Chris Young

16 June 2022

5 Important Lessons On Data Migration You Need To Know

Migrating data from a legacy, on-premise estate into the cloud is one of the biggest challenges of enterprise data.

Data is entrenched in multiple places, it’s rarely clean, and it has become business critical in its known silos. Just like that key we don’t recognise in the back of the kitchen drawer, there are also sets of data we are sure must be important but just don’t know where they fit.

Data cleansing, domain mapping, and migration projects are long, dirty, and expensive. So how do we solve these problems regularly at Contino for our customers? Enter the key concept of handling big data itself: we break the problem down into tiny pieces.

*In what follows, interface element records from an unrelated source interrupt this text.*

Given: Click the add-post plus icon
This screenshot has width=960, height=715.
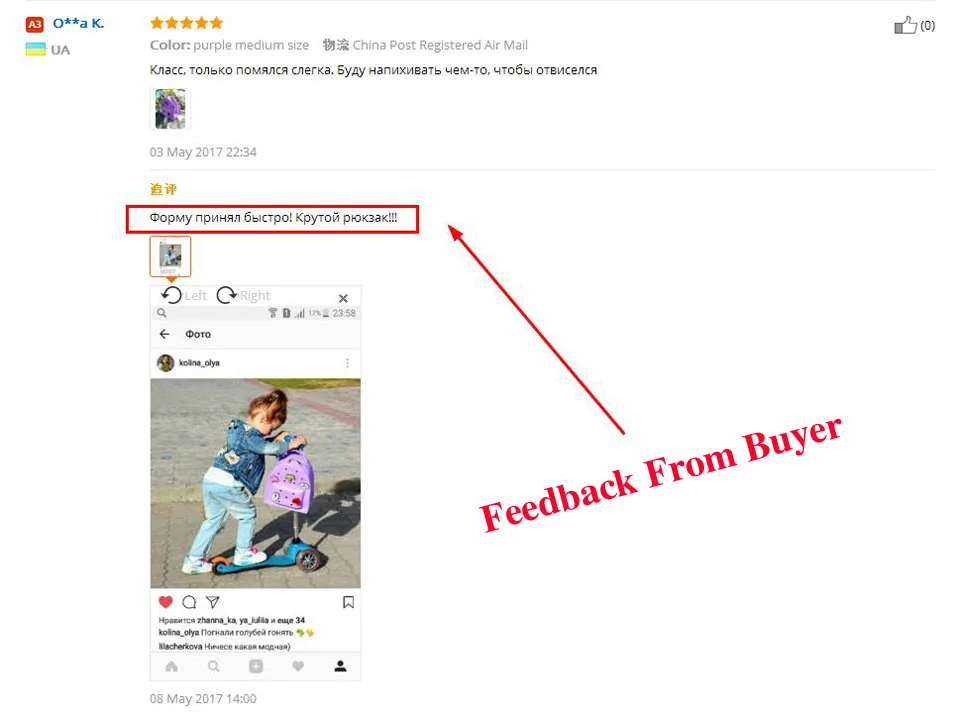Looking at the screenshot, I should (256, 667).
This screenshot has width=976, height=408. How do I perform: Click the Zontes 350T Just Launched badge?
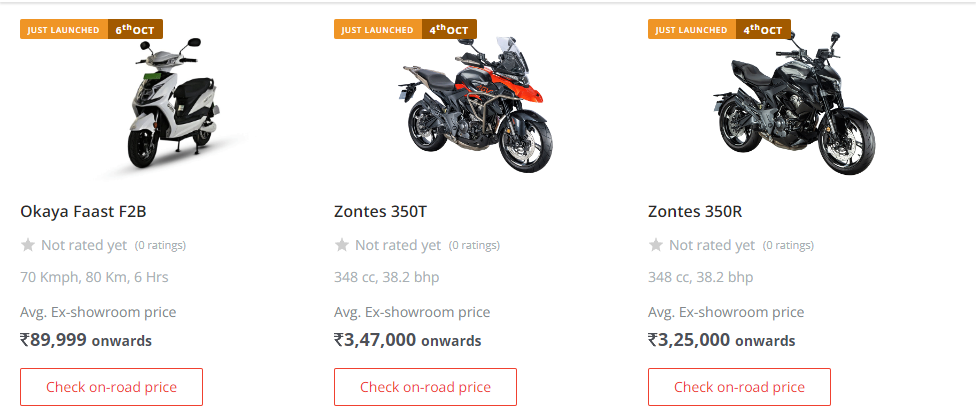(x=405, y=30)
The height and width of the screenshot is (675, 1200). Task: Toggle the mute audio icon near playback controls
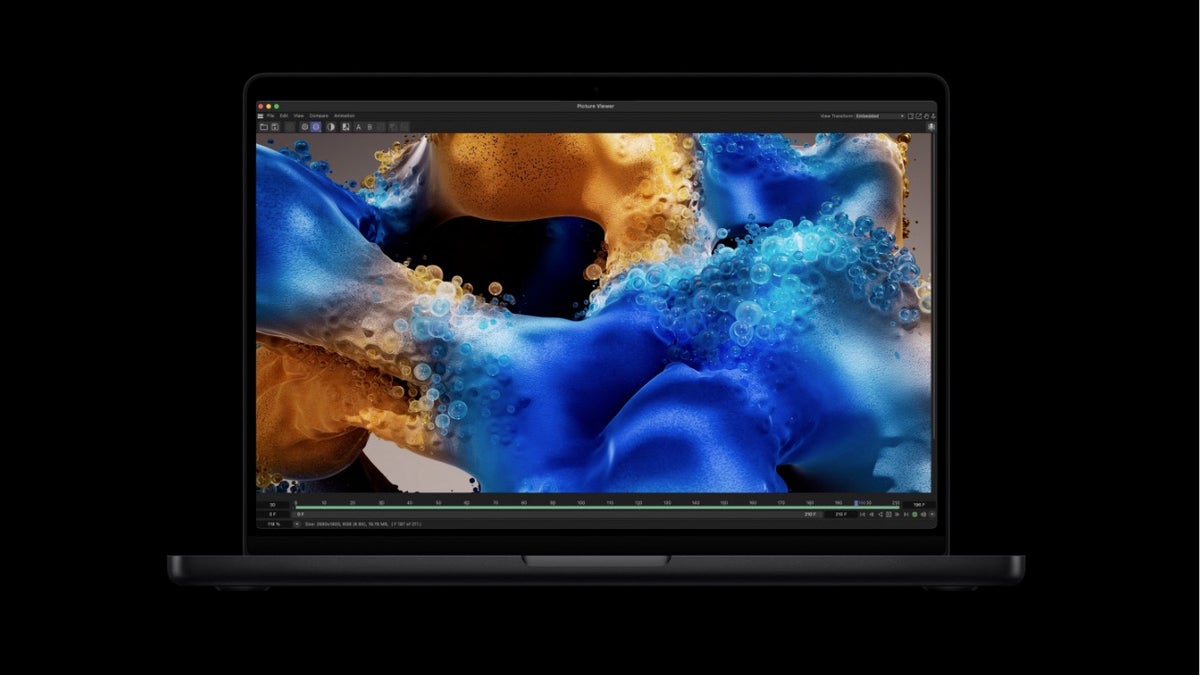tap(924, 513)
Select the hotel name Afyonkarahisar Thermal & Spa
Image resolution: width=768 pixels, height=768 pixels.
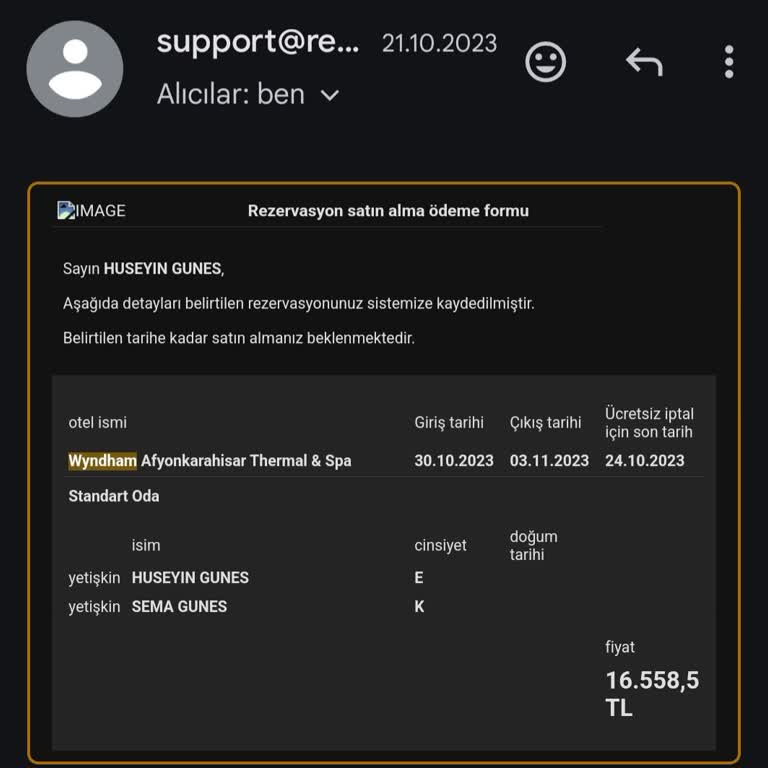246,461
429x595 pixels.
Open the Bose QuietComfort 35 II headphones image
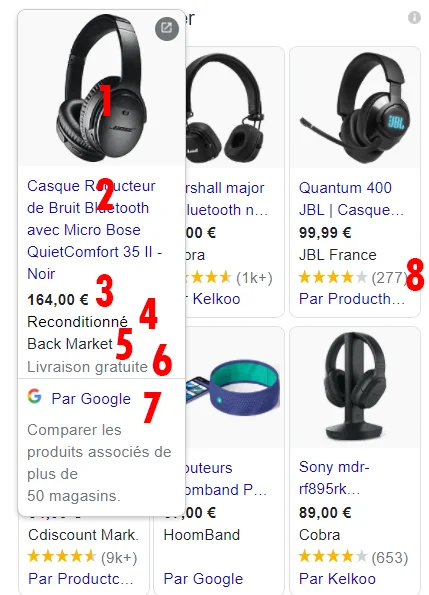[102, 88]
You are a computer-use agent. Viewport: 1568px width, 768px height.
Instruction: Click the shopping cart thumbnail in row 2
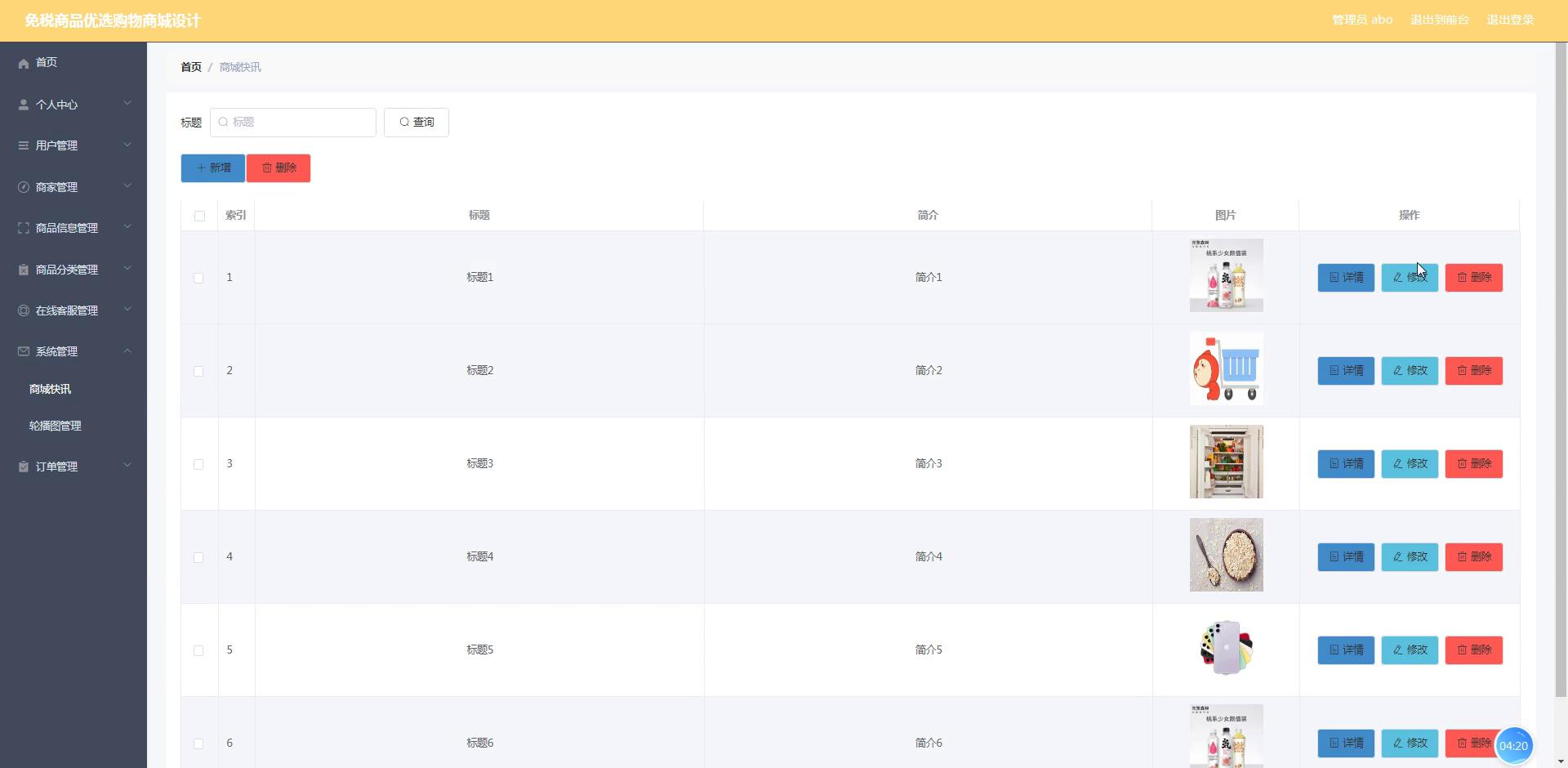[1226, 369]
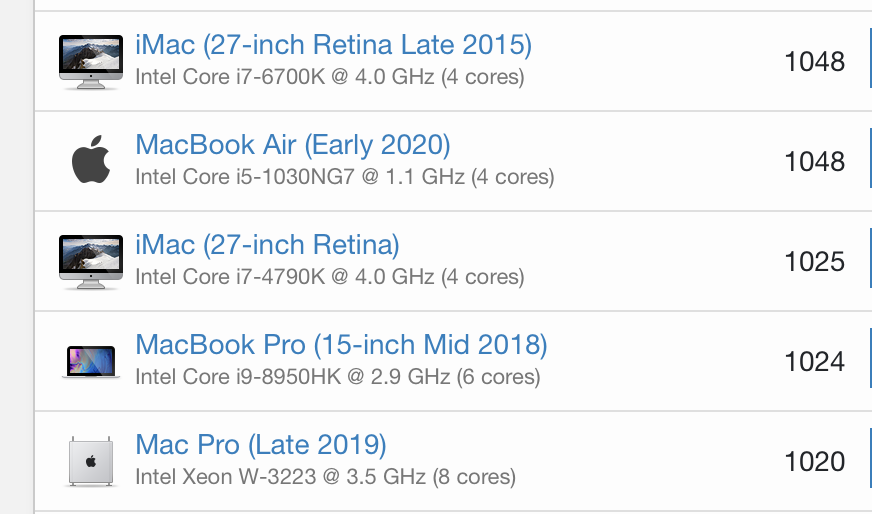Click the iMac icon next to i7-4790K entry
872x514 pixels.
point(91,261)
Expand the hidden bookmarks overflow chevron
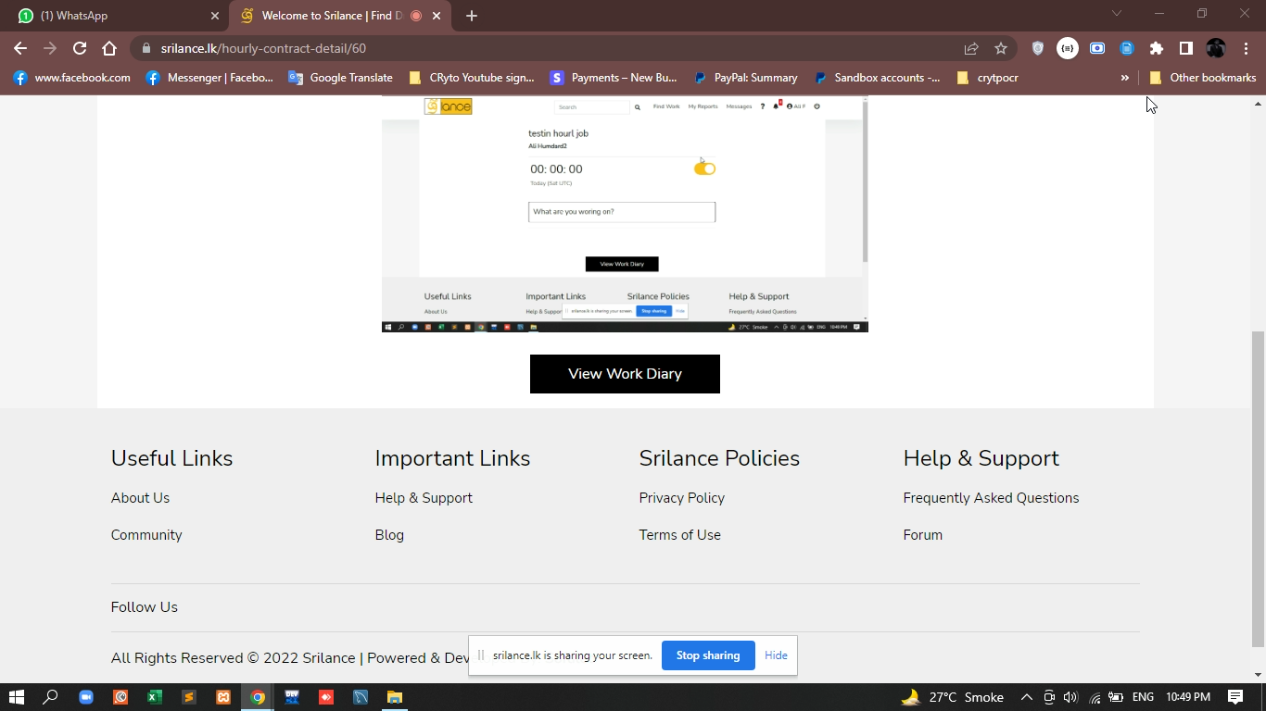The width and height of the screenshot is (1266, 711). pyautogui.click(x=1125, y=78)
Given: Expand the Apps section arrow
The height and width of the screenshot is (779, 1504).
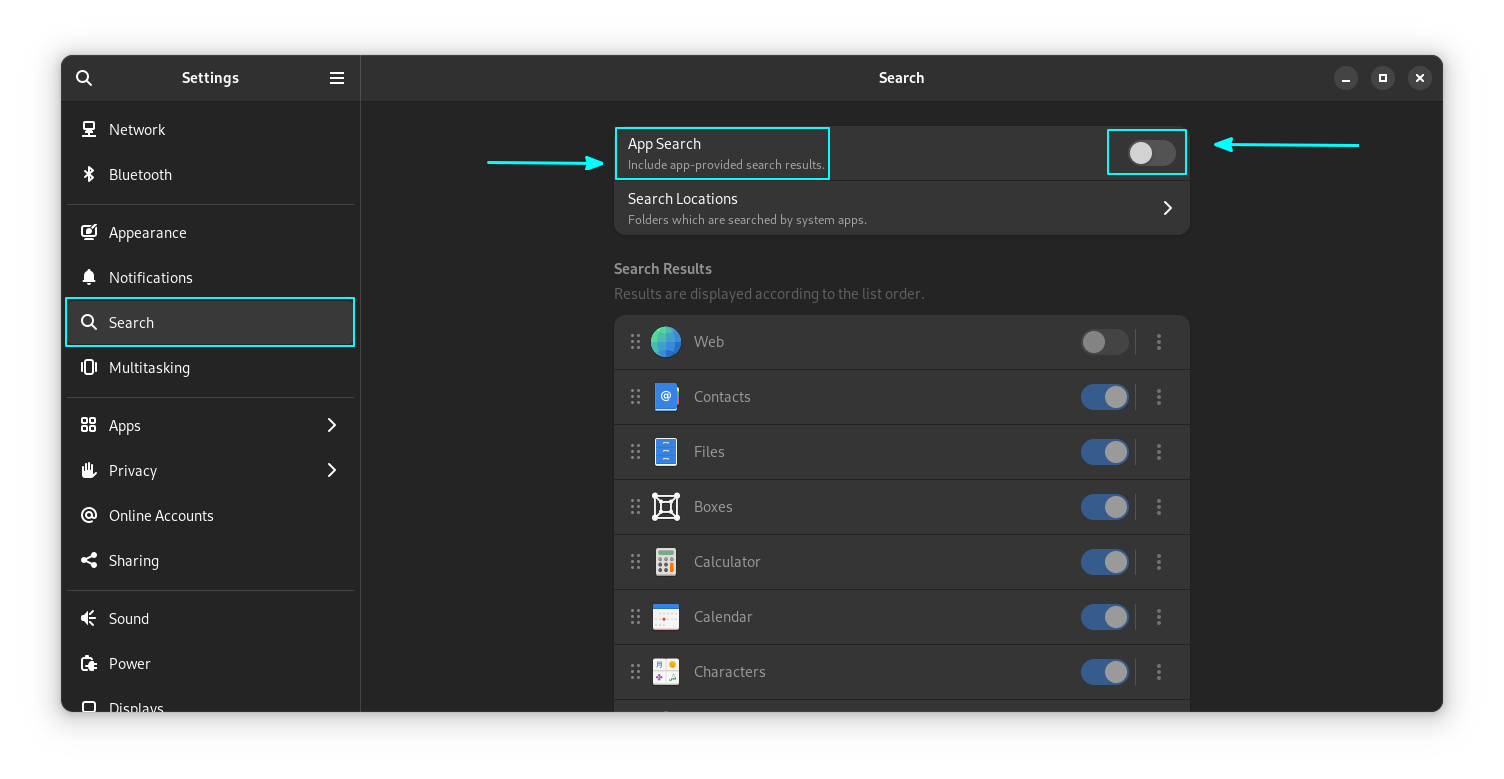Looking at the screenshot, I should pyautogui.click(x=332, y=425).
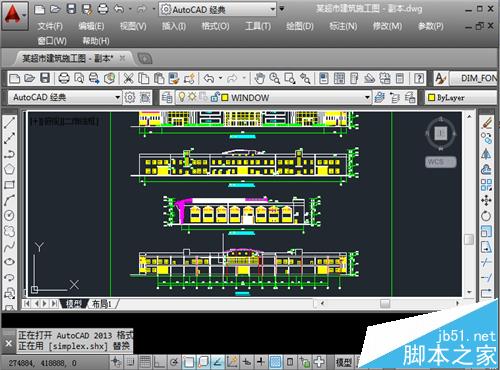Open the 格式(O) menu
Image resolution: width=500 pixels, height=370 pixels.
215,26
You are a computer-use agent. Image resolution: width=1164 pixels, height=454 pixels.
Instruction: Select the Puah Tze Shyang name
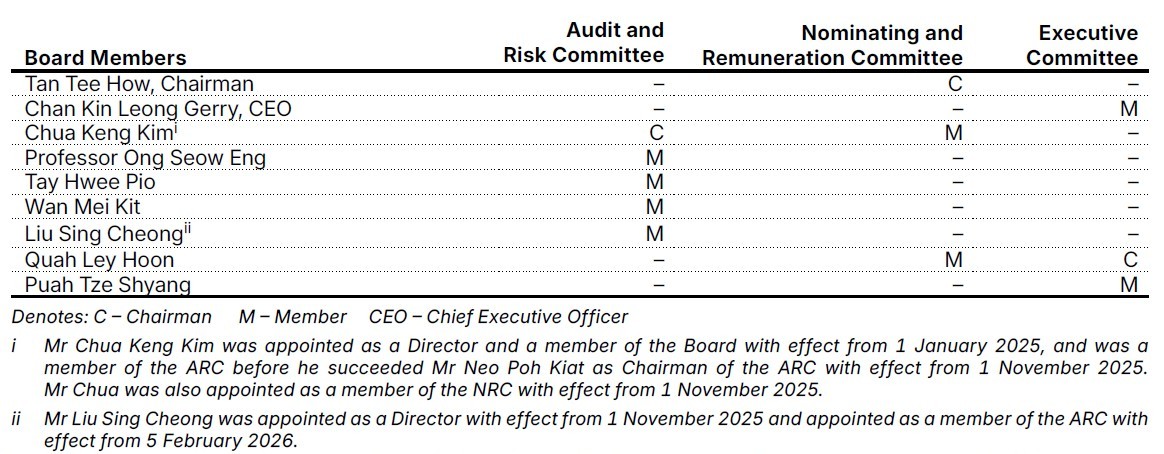(108, 285)
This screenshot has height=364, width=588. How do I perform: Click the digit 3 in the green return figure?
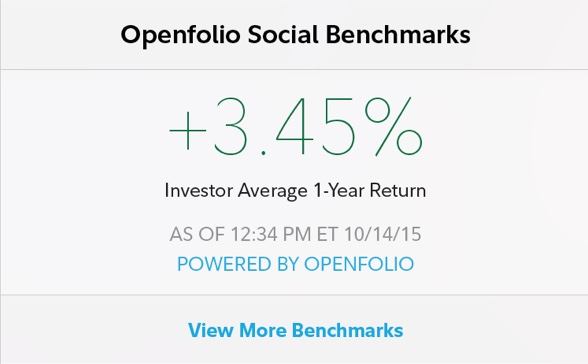click(230, 126)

In this blog, we will cover the process of managing a data migration project, what to look out for, and what you can and should discard in the interests of achieving your overall goals.

What Is Data Migration?

A data migration comes in a few different forms: moving an on-premise data warehouse to the cloud, moving applications and their associated data and bringing data together in a data lake or a data mesh approach.

An enterprise data migration project is often triggered by one or more of these three pain points:

Speed: The business feels it is slipping—or at risk of slipping—behind its competitors as its key data is buried in legacy systems, making it slow or impossible to perform analytics or to offer new data-centric products to its customers at pace.
Cost: The IT infrastructure is housed in an on-premise data centre, which has its own roadmap to reduce its footprint, meaning the applications need to be removed.
Access: Data is siloed in so many places that it is simply not practical to join it together for analytics, or to identify a single source of truth for key data. Controlling access to sensitive data is time-consuming.

You might recognise some of the following typical solutions to these problems that I regularly see when talking about data migration with clients: data warehousing, data marts, replatforming, APIs, cloud migrations, master data management (MDM), application rewrites, change data capture (CDC), data mesh, domain modelling…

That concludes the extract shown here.